#### Selected excerpt:
******************************

4. Finally, you may want to store cycles in your container (perhaps the traversal maintains state so you can use the cycle to make traversal of some nodes repeat, or maybe you're simply insane and like to confuse readers of your code :-).

Okay, fair enough, that last one is me stretching things a bit :-)


Re 1. (memory fragmentation): I'm sort of on board with this (although you probably make it worse for the next person if you use linked lists). But it'll be a very special case where the performance hit from working with a huge list will be acceptable.

Re 2. (threading): What happens when the list becomes empty? How do you keep track of the size to determine whether the list is empty? How do you know the size is still up-to-date when you go on to make a modification? I don't think this is as easy (even "in theory") as you make it sound.

Re 3. (merging overhead): You say "takes no extra memory", but you use significant extra memory already: You incur an additional two pointers of (and possibly per-allocation) overhead. For the entire lifetime of the list, not just when you do some operations.

If your elements are small, then your list might have double memory consumption the entire time instead of only when merging. And if they are large, you could store unique_ptrs to those elements in a vector. In which case the total memory overhead of merging two vectors (2 x total number of elements x pointer size) is exactly the same as a linked list has the entire time. And all the operations then turn into shuffling around pointers too, but probably fewer: You just have to move the unique_ptrs around, which is one pointer each instead of constantly unlinking and relinking lists.

Sure, sometimes iterator invalidation is a thing, and maybe keeping pointers to (separately allocated) elements doesn't cut it. But even then you wouldn't want to use a list if performance is even remotely a concern.


> Re 2. (threading): What happens when the list becomes empty? How do you keep track of the size to determine whether the list is empty? How do you know the size is still up-to-date when you go on to make a modification? I don't think this is as easy (even "in theory") as you make it sound.

No, it isn't easy. I used a single lock to lock both head and tail pointers, and did the pointer-swapping and pointer-comparisons for the pathological cases in that lock[1]. However, that being said, locking for the comparison and head/tail reassignment is *still* preferable to locking while reallocating your array.

For counting items in the list, I post to a semaphore when an item is inserted, wait on the semaphore when an item is removed and simply return the semaphore count when a count of items is required. Because it is a linked list, there is no problem with having the count change in between retrieving it and adding/removing items - that'd only be a problem in array-like structures.

If you want to code-review my implementation then be my guest (it's on github, under my name, a repo called libcmq). I welcome criticism :-)

In any case, I've been considering reimplementing that library as a resizable array precisely because of the downsides of lists. I'm keeping it as it is (for now) because there are other things I want to do that aren't boring.

[1] Empty list and list of exactly one element are problematic.


To fight fragmentation, a deque-like container is probably better anyway.

Very good point on 3.


Indeed. I recently looked at using std::deque because I was exactly trying to avoid allocating too much contiguous memory, fearing fragmentation.

Sadly, std::deque is pretty much useless. It uses something like page-sized blocks in one implementation, a few cachelines in another one (forgot which is gcc/clang), and on MSVC it allocates every single item separately (!!!) for element size > 1 word. And this will not be changed due to ABI compatibility. It might as well not exist in the standard.

******************************

#### Supplied data:
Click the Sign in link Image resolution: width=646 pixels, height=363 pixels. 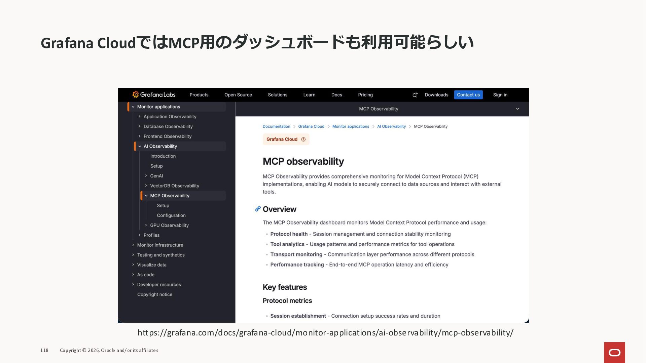pyautogui.click(x=500, y=95)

******************************

According to the discussion of linked lists, how does std::deque on MSVC allocate items whose element size exceeds one word? The listing is not required for this work.

It allocates every single item separately.